[[ ENTRIES SUPPLIED, beginning ]]

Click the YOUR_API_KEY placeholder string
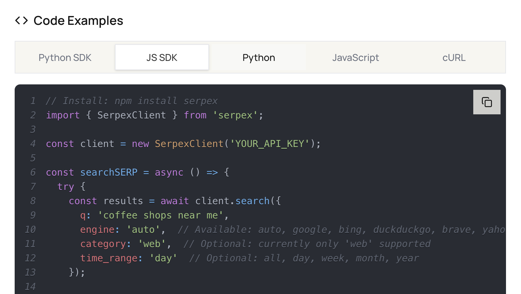 269,144
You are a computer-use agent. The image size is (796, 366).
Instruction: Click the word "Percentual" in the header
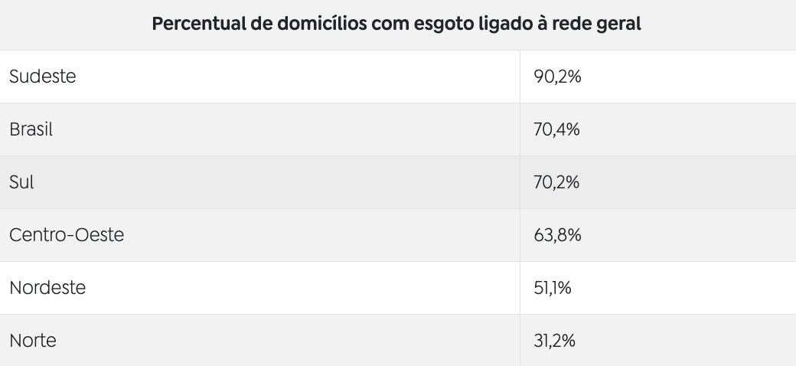click(198, 24)

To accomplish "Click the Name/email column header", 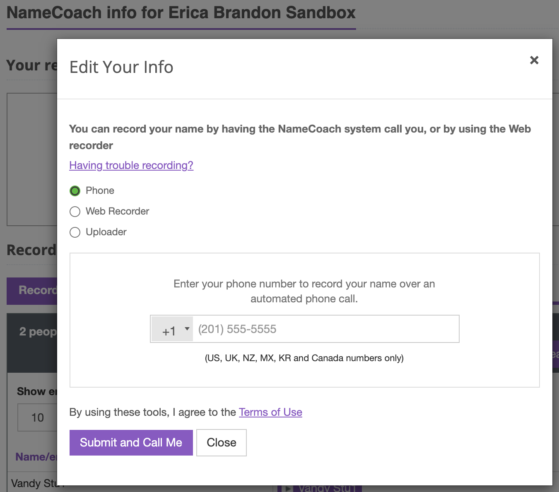I will [36, 457].
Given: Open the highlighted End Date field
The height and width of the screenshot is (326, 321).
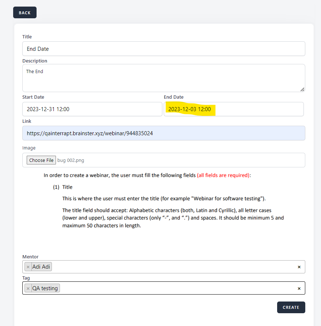Looking at the screenshot, I should click(233, 109).
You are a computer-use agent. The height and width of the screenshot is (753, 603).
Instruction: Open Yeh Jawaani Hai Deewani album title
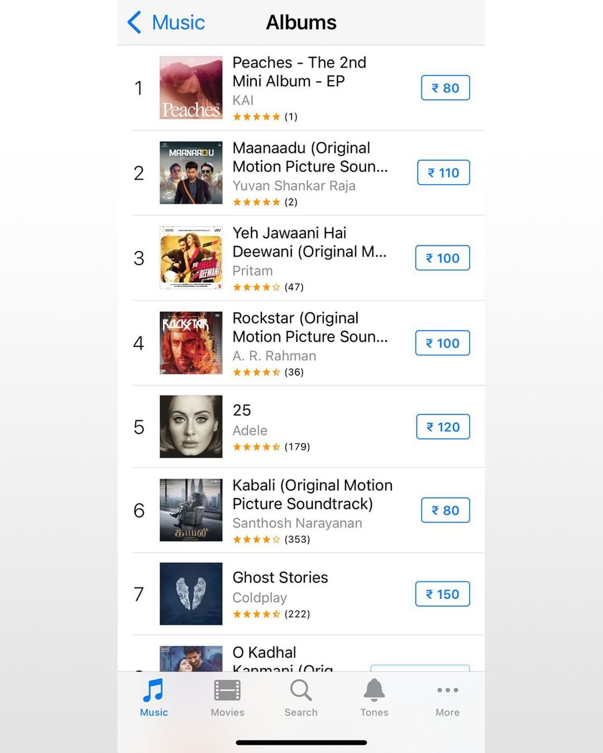click(x=309, y=242)
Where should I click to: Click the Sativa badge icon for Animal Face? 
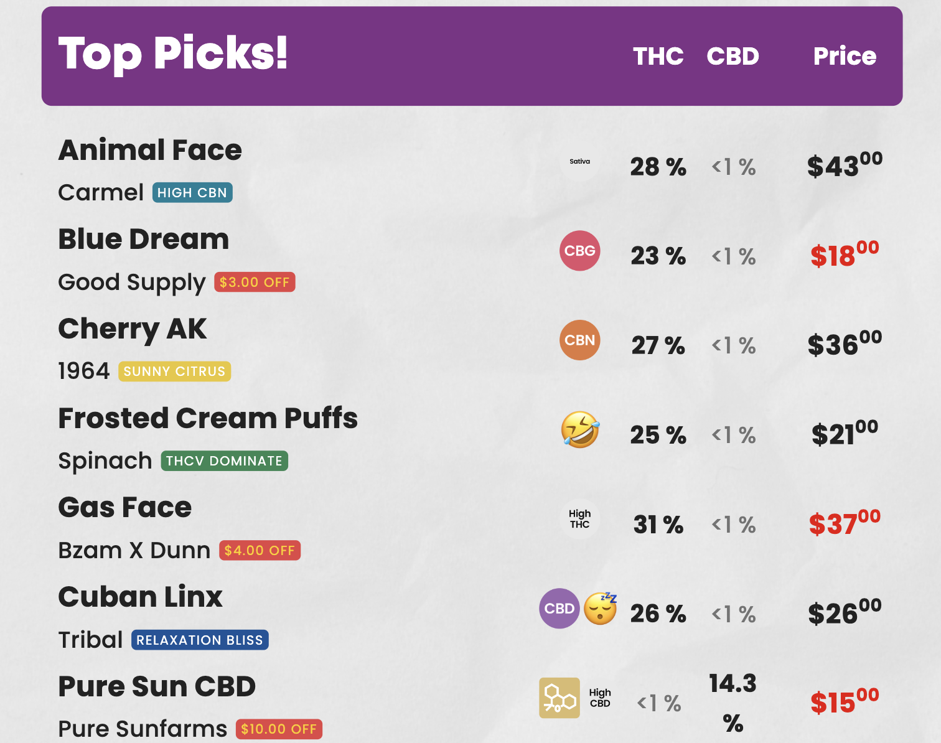(579, 161)
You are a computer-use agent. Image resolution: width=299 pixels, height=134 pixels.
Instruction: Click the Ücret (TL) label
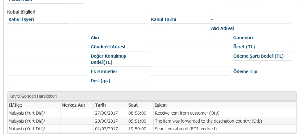click(244, 47)
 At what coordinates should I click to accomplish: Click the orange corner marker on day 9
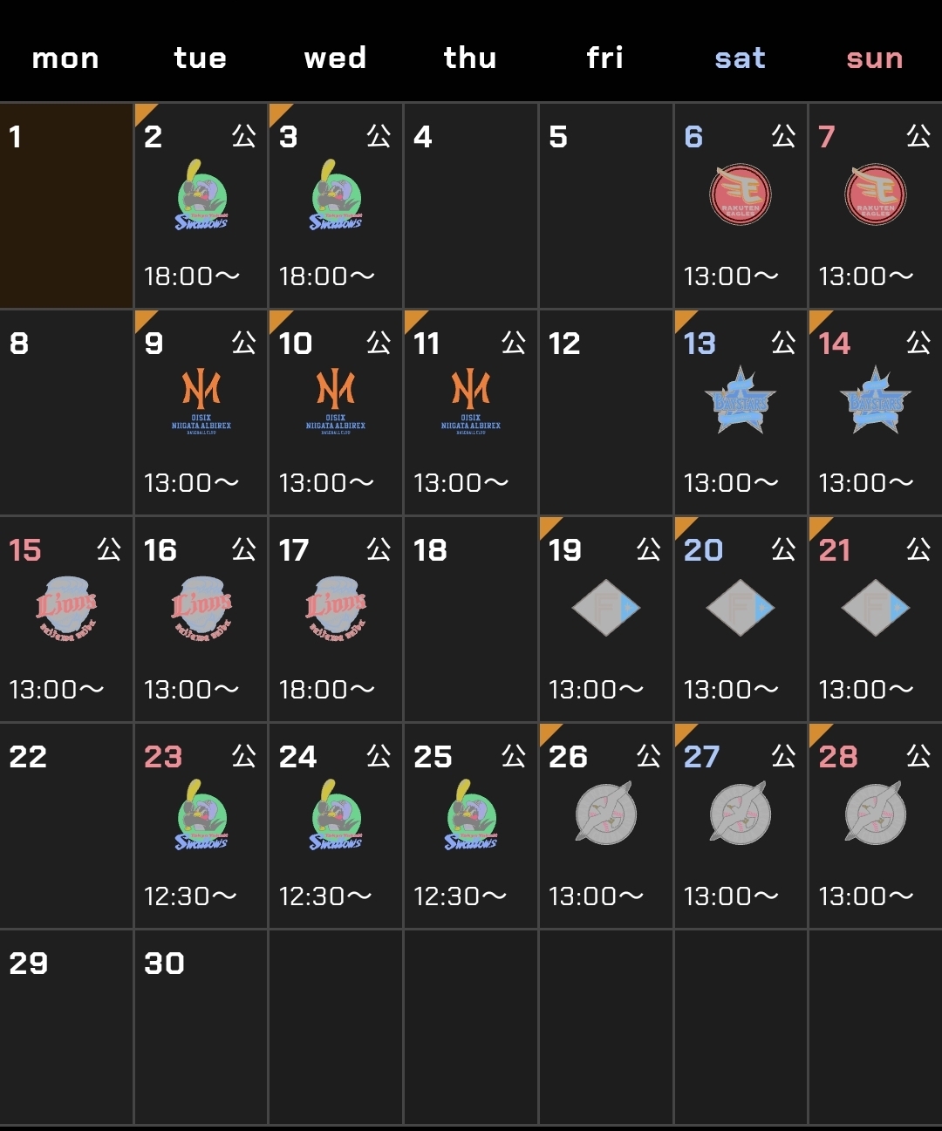pos(144,319)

[[ ENTRIES SUPPLIED, end ]]

DIRECTIONS FOR THIS TASK — In your reply, please print exactly the lines from the one with "Instruction: Click the Ücret (TL) label" through the final line of the listing above, both included, and no pictures.

SOLUTION TO THIS TASK —
Instruction: Click the Ücret (TL) label
click(244, 47)
 At what coordinates should I click to accomplish: Click the orange corner marker on day 9
pos(144,319)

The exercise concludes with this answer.